200300180/1.
Datum uitspraak: 6 augustus 2003
AFDELING
BESTUURSRECHTSPRAAK
Uitspraak op het hoger beroep van:
[appellant], wonend te [woonplaats],
tegen de uitspraak van de rechtbank te 's-Hertogenbosch van 28 november 2002 in het geding tussen:
het college van burgemeester en wethouders van Boekel.
Bij besluit van 10 augustus 2001 heeft het college van burgemeester en wethouders van Boekel (hierna: het college) een verzoek van appellant om schadevergoeding afgewezen.
Bij besluit van 24 september 2001 heeft het college het daartegen door appellant gemaakte bezwaar ongegrond verklaard.
Bij uitspraak van 28 november 2002, verzonden op 29 november 2002, heeft de rechtbank te 's-Hertogenbosch (hierna: de rechtbank) het daartegen door appellant ingestelde beroep gegrond verklaard, dat besluit vernietigd, het gemaakte bezwaar niet-ontvankelijk verklaard en bepaald dat deze uitspraak in de plaats treedt van het vernietigde besluit. Deze uitspraak is aangehecht.
Tegen deze uitspraak heeft appellant bij brief, bij de Raad van State ingekomen op 8 januari 2003, hoger beroep ingesteld. Deze brief is aangehecht.
Bij brief van 17 maart 2003 heeft het college van antwoord gediend.
De Afdeling heeft de zaak ter zitting behandeld op 14 juli 2003, waar appellant, in persoon en bijgestaan door [gemachtigde], en het college, vertegenwoordigd door drs. ing. F.W. Bello, ambtenaar der gemeente, zijn verschenen.
2.1. Volgens vaste jurisprudentie (bijvoorbeeld uitspraak van de Afdeling van 1 juni 2001 in zaak no. 200001480/1, aangehecht ter voorlichting van partijen) kan de bestuursrechter slechts van het beroep tegen een beslissing op een verzoek om schadevergoeding kennisnemen, indien die rechter ook kan oordelen over het beroep tegen de uitoefening van de publiekrechtelijke bevoegdheid, waardoor de schade zou zijn veroorzaakt.
2.2. Appellant heeft het verzoek gegrond op brieven van het college van onderscheidenlijk 28 februari en 20 maart 2001. De rechtbank heeft met juistheid overwogen dat deze brieven geen op enig rechtsgevolg gericht besluit bevatten, maar slechts aankondigingen daarvan. In het bijzonder is daarvoor van betekenis dat in de brief van 28 februari 2001 is vermeld: “Alvorens te besluiten tot de toepassing van bestuursdwang” en dat in de brieven van 20 maart 2001 wordt gesproken van een vooraankondiging en aan appellant de gelegenheid wordt geboden om zienswijzen in te dienen. Dat de brief van appellant aan het college van 1 maart 2001, naar deze stelt, moet worden aangemerkt als een bezwaarschrift tegen de brief van 28 februari 2001, kan daaraan niet af doen.
Tegen deze brieven kon derhalve krachtens de Algemene wet bestuursrecht geen rechtsmiddel worden aangewend.

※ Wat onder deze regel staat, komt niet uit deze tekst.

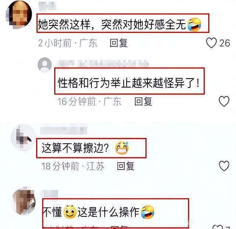This screenshot has height=229, width=236.
Task: Tap the comment text 她突然这样
Action: pyautogui.click(x=64, y=24)
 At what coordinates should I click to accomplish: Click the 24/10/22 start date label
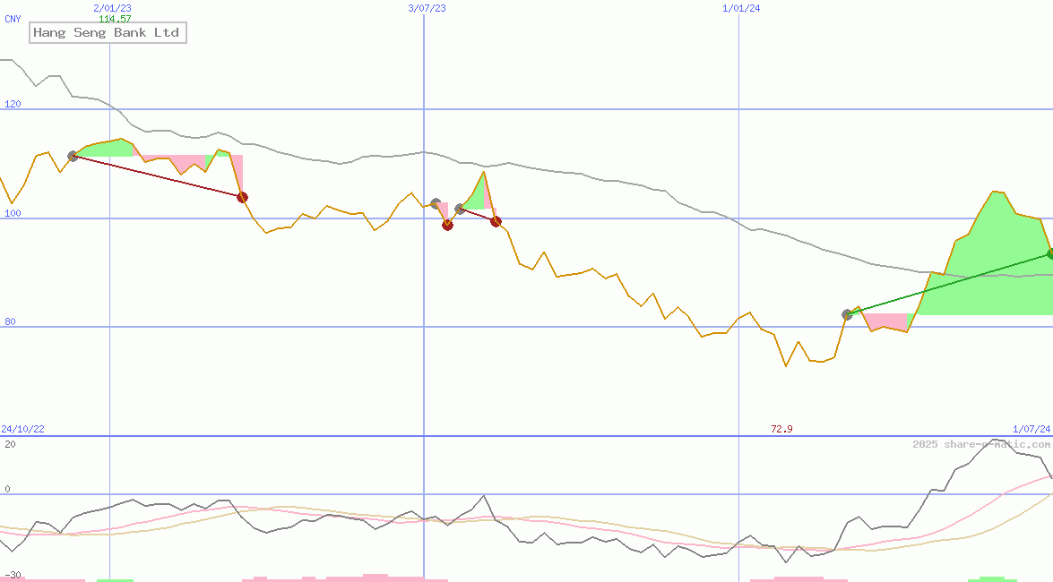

2.3. De rechtbank is dan ook terecht tot de slotsom gekomen dat tegen de afwijzing van het verzoek geen beroep bij de bestuursrechter openstond en derhalve evenmin bezwaar kon worden gemaakt. Dat uit de jurisprudentie van de Afdeling, naar appellant stelt, valt af te leiden dat ook handelingen in het kader van de voorbereiding van een besluit als gebeurtenis, waarop de aansprakelijkheid rust, dienen te worden meegenomen, doet daar niet aan af. Die jurisprudentie ziet op de aard en omvang van de aansprakelijkheid, waaraan de bestuursrechter eerst kan toekomen, indien hij kan kennisnemen van het beroep tegen de gestelde schadeveroorzakende uitoefening van de publiekrechtelijke bevoegdheid. Uit overweging 2.2 volgt dat dit in dit geval niet kan.
2.4. Het hoger beroep is ongegrond. De aangevallen uitspraak dient te worden bevestigd.
2.5. Voor een proceskostenveroordeling bestaat geen aanleiding.
De Afdeling bestuursrechtspraak van de Raad van State
Recht doende in naam der Koningin:
bevestigt de aangevallen uitspraak.
Aldus vastgesteld door mr. R.W.L. Loeb, Voorzitter, en mr. P.J.J. van Buuren en mr. J.E.M. Polak, Leden, in tegenwoordigheid van mr. E.D. Boer, ambtenaar van Staat.